The Representation Project est une série de deux documentaires qui tentent de décrypter l’impact des stéréotypes de genre sur les femmes (Miss Representation) et les hommes (The Mask You Live In).

The Representation Project : mettre en lumière le rôle des médias et de la société sur les stéréotypes de genre

11 Avr 2018

The Representation Project est une série de deux documentaires qui tentent de décrypter l’impact des stéréotypes de genre sur les femmes (Miss Representation) et les hommes (The Mask You Live In).

La question des stéréotypes de genre est à l’heure actuelle primordiale dans la construction de notre société ; d’où viennent ces stéréotypes ? Quels messages véhiculent-ils ? Et plus important encore ; quel est leur impact sur les femmes… et sur les hommes ? Au travers de deux documentaires, la réalisatrice Jennifer Siebel Newsom cherche à nous faire prendre conscience de la nocivité de cet impact, et du rôle que ces stéréotypes jouent dans la relation entre les femmes et les hommes.

Médias, société ; principaux vecteurs de stéréotypes ?

Les publicités, les films, la télévision et les réseaux sociaux accaparent aujourd’hui la majorité de notre temps. Impossible de tourner la tête sans tomber sur une affiche représentant une femme dénudée, de regarder la télévision sans apercevoir un spot pour un nouveau parfum, ou de scroller sur nos fils d’actualités sans tomber sur une énième preuve de sexisme.

Dans quelle mesure ces images, qui participent à une vision erronée des hommes et des femmes, contribuent-elles à véhiculer des stéréotypes pourtant vieux de décennies ?

Aucun média ne semble être épargné par le sexisme et les stéréotypes, mais aucun média ne semble vouloir s’en défaire complètement non plus. Miss Representation met par exemple en lumière le faible pourcentage de femmes protagonistes dans les films hollywoodiens ; 16%. Cependant, cette problématique ne touche pas seulement les actrices mais tous les métiers du cinéma : en 2015 en France, seuls 21% des films ont été réalisés par des femmes. Et ces réalisatrices touchaient jusqu’à 42% de moins que leurs homologues masculins.

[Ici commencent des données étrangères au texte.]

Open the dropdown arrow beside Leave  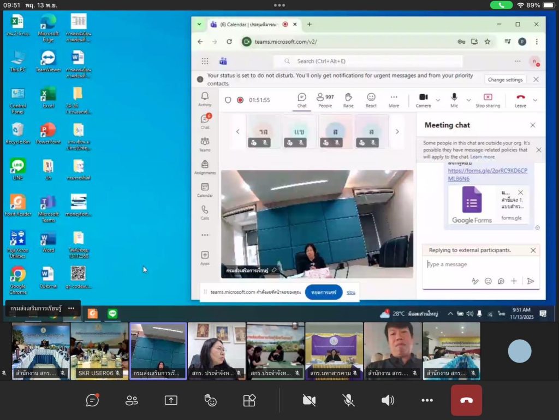(x=535, y=100)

Concernant la télévision, on apprend qu’après la seconde guerre mondiale, celle-ci a joué un rôle crucial dans le retour de « la femme au foyer modèle » aux Etats-Unis. En effet, après avoir remplacé leurs maris à l’usine, il était temps pour elles de retourner à leur rôle de femme – faire le ménage, repasser, s’occuper des enfants… Il fallait pour cela une grande campagne de propagande à coups de publicités et de feuilletons sponsorisés par des marques d’électroménager.

Aujourd’hui encore on retrouve cette catégorisation genrée au travers notamment de publicités ; la femme bonne à nettoyer et l’homme à travailler. Cette conception semble si vieille et ancrée que malgré ses nombreuses remises en question, elle peine à se défaire de notre société.

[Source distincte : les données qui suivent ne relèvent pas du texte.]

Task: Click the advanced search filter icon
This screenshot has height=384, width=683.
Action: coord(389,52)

Vu que les femmes remettent en cause le pouvoir des hommes, en affaire, dans le travail, dans l’éducation, en politique, […] les images de femmes qui inondent la société montrent des femmes moins présentes. Elles sont moins menaçantes, très sexualisées, et ainsi, on leur a volé une certaine forme de pouvoir : le pouvoir d’être quelqu’un d’entier.

Leadership féminin et toute puissance masculine

Business, puissance, succès, ambition… Avez-vous déjà entendu ces termes utilisés positivement pour une femme ? Comme le décrit si bien Miss Representation, une femme qui réussit et qui ne s’en cache pas est souvent vue comme prétentieuse, arrogante, prête à tout pour atteindre le sommet, sans cœur ou encore prête à se soumettre pour gravir les échelons.

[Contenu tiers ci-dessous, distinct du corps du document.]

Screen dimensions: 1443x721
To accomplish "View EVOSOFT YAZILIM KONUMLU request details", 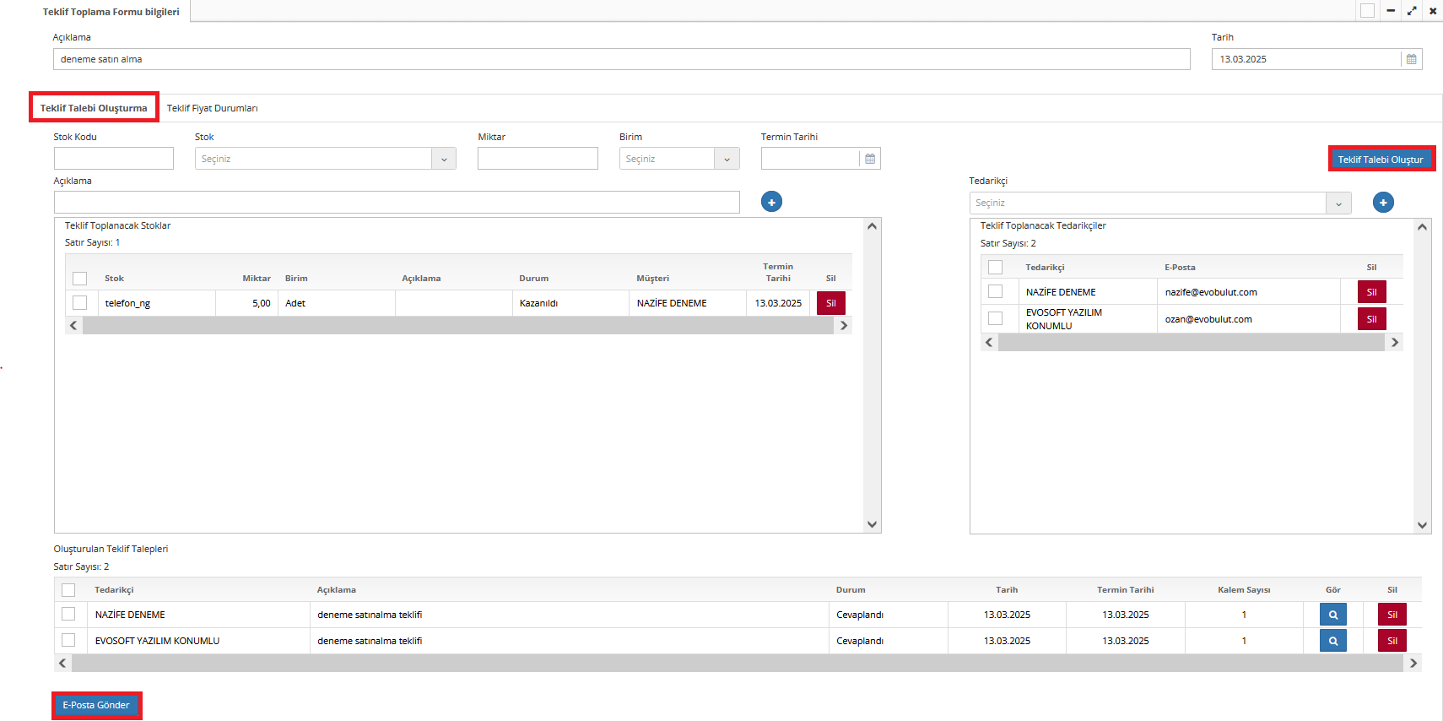I will (x=1332, y=641).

Les femmes de pouvoir menacent les hommes, car ils pensent qu’une femme de pouvoir rabaisse l’homme, au lieu d’essayer de s’élever elle-même.

Dans son livre En avant toutes, Sheryl Sandberg, directrice des opérations de Facebook, met également en lumière cette inégalité. Mais elle pointe également du doigt la méchanceté dont peuvent faire preuve les femmes entre elles, car cette vision négative de la « business woman » n’est pas seulement partagée par des hommes.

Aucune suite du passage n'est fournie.